§ Your goal: In the listing below, find the line containing "Given: Tap the" and the line containing "Like the three". Repeat exactly those two lines and every line between them, nothing more.
--- Material shown Enclosed Below ---
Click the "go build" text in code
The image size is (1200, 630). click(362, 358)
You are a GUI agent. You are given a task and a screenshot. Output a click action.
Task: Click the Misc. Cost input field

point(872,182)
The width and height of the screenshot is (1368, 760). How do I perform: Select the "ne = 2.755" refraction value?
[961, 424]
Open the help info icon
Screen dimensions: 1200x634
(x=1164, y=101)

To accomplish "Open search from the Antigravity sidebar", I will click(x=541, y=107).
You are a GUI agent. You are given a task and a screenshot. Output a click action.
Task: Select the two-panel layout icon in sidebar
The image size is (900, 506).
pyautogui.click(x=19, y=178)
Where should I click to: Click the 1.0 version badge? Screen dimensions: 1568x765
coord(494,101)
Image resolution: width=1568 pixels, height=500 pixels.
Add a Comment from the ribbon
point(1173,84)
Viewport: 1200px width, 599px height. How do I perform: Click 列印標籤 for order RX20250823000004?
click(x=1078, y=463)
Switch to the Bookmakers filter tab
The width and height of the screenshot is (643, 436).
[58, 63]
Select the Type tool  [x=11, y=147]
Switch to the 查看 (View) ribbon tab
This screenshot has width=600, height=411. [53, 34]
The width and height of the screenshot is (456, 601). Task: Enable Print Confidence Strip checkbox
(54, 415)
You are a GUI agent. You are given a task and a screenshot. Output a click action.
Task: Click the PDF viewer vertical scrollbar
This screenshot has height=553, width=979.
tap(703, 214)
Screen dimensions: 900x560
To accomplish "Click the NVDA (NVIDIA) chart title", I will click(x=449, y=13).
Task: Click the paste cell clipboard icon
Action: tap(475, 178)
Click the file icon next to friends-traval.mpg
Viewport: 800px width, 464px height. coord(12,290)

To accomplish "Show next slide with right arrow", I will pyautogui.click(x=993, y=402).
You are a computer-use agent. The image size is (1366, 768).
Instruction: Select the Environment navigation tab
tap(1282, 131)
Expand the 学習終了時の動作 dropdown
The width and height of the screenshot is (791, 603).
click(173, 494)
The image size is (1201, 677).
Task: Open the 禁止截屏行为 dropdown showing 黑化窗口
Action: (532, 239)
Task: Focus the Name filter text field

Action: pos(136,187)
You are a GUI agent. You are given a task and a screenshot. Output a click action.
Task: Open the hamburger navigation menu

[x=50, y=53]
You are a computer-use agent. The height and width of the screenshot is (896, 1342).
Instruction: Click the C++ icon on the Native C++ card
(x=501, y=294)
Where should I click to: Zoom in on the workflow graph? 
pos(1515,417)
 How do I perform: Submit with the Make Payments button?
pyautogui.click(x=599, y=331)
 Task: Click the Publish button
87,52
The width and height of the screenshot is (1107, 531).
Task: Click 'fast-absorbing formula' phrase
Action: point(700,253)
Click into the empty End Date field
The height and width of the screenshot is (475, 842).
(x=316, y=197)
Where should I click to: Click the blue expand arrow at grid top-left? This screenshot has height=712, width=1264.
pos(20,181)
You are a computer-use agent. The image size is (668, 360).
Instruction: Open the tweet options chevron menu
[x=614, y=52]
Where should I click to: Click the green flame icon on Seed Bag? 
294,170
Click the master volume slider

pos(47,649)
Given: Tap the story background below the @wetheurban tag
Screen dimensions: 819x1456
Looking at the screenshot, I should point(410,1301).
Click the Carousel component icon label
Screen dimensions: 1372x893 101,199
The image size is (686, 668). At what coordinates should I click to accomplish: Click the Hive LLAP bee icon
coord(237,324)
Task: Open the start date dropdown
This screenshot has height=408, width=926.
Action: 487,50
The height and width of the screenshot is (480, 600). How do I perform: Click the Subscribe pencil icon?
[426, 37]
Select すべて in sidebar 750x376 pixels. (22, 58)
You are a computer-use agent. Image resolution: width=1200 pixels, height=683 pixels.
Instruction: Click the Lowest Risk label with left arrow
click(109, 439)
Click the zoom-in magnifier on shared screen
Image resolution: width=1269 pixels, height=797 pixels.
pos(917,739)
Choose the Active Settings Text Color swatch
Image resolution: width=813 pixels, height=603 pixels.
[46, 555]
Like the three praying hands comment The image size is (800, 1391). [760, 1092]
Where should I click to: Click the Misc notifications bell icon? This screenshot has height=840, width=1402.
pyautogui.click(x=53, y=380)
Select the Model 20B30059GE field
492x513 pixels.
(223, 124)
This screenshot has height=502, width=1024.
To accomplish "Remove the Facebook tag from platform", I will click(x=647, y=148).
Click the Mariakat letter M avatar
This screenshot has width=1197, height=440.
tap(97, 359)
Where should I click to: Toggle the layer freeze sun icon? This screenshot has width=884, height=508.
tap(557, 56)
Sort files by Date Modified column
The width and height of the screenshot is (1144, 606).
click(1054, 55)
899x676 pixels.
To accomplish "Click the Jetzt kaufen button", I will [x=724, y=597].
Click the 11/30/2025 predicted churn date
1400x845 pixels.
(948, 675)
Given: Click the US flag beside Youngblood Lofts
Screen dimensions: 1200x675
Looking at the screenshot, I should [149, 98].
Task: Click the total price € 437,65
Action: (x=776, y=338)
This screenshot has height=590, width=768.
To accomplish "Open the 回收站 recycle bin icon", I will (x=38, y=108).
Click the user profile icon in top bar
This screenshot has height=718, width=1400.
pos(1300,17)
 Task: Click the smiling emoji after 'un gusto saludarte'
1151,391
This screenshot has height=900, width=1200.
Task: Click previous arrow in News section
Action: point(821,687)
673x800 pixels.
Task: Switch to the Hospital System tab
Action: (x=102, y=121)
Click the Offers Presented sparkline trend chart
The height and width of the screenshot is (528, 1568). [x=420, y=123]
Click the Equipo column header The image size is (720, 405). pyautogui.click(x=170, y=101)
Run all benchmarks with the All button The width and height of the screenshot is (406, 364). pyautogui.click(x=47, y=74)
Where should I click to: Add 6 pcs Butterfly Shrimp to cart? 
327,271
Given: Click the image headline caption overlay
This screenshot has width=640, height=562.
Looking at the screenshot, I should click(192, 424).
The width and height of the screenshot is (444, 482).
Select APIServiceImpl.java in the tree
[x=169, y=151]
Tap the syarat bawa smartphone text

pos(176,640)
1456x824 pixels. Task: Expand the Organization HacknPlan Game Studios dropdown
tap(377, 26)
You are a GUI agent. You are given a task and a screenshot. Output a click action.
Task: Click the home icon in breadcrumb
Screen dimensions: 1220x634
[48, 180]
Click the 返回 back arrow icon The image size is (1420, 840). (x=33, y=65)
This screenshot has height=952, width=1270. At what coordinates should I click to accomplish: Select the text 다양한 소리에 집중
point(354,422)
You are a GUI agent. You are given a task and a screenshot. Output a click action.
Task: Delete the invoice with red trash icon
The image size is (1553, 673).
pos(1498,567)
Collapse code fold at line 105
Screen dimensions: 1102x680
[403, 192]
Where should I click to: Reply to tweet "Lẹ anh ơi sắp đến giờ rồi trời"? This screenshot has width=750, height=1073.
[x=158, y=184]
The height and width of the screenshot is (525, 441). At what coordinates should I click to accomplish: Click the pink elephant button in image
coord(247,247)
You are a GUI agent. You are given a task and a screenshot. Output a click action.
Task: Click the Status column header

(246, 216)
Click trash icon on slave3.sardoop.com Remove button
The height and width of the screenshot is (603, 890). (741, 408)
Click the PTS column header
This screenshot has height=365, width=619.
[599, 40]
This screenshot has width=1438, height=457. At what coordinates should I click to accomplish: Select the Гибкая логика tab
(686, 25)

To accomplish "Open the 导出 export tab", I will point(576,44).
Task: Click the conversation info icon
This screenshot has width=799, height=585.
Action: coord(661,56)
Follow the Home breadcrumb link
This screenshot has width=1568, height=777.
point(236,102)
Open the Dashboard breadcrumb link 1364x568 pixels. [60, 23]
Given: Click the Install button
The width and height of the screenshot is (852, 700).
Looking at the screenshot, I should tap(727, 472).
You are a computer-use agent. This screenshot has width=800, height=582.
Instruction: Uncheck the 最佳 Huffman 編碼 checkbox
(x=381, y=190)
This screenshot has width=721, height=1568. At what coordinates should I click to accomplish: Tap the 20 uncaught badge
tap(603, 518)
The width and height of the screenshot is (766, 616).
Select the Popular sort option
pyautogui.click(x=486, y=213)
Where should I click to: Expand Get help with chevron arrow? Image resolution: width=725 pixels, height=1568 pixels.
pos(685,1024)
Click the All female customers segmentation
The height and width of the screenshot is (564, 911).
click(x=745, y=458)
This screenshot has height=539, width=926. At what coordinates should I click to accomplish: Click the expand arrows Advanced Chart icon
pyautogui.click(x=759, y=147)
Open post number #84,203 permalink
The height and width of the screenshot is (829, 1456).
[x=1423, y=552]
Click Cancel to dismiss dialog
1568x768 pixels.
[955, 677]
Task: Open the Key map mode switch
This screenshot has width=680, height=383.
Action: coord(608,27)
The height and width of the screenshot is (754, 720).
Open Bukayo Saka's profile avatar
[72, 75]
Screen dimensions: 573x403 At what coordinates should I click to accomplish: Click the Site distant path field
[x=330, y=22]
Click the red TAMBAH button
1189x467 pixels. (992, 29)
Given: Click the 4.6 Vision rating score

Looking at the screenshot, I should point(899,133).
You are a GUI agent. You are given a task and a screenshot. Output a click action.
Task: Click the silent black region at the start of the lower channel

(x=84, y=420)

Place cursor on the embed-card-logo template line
--- End of Enclosed Material shown ---
§ Answer space:
Given: Tap the story background below the @wetheurban tag
Screen dimensions: 819x1456
Looking at the screenshot, I should point(410,1301).
Click the Carousel component icon label
Screen dimensions: 1372x893 101,199
The image size is (686, 668). At what coordinates should I click to accomplish: Click the Hive LLAP bee icon
coord(237,324)
Task: Open the start date dropdown
This screenshot has height=408, width=926.
Action: 487,50
The height and width of the screenshot is (480, 600). How do I perform: Click the Subscribe pencil icon?
[426, 37]
Select すべて in sidebar 750x376 pixels. (22, 58)
You are a computer-use agent. Image resolution: width=1200 pixels, height=683 pixels.
Instruction: Click the Lowest Risk label with left arrow
click(109, 439)
Click the zoom-in magnifier on shared screen
Image resolution: width=1269 pixels, height=797 pixels.
pos(917,739)
Choose the Active Settings Text Color swatch
Image resolution: width=813 pixels, height=603 pixels.
[46, 555]
Like the three praying hands comment The image size is (800, 1391). [760, 1092]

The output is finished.